A novel natural gas hydrate recovery approach by delivering geothermal energy through dumpflooding

Conventional thermal stimulation methods require a tremendous investment on in surface heating facilities and a sustained investment in continuous heat injection. Using a heat exchange well to deliver geothermal energy via carbon dioxide or water provides a way to greatly reduce the heat injection cost. However, hydrate bearing layers are often found in harsh natural environments (offshore or continental permafrost), where access to and transportation of heat-delivery media are extremely challenging.
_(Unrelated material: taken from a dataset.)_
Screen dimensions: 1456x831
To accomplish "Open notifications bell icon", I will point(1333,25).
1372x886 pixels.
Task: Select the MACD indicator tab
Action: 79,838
Therefore, this paper proposes to boost hydrate recovery with geothermal energy delivered through dumpflooding and a coupled numerical model is built to evaluate the performance of the new method. The results indicate that the hydrate dissociation and gas production are greatly enhanced due to the high temperature of the water flowing from the geothermal reservoir to the hydrate bearing layer; therefore, the feasibility of utilizing the dumpflooding method to exploit hydrate bearing layers is proved. Analyses of influential factors suggest that the pore volumes of hydrothermal reservoirs affect both the rate and temperature of water flowing from the hydrothermal reservoir to the hydrate bearing layer. Higher hydrothermal reservoir temperatures and pressures are favorable for hydrate recovery. Nevertheless, energy efficiency drops as the pore volumes, temperature and pressure of hydrothermal reservoirs increase. The pressure loss caused by friction is negligible compared with that caused by gravity and therefore has nearly no influence on performance.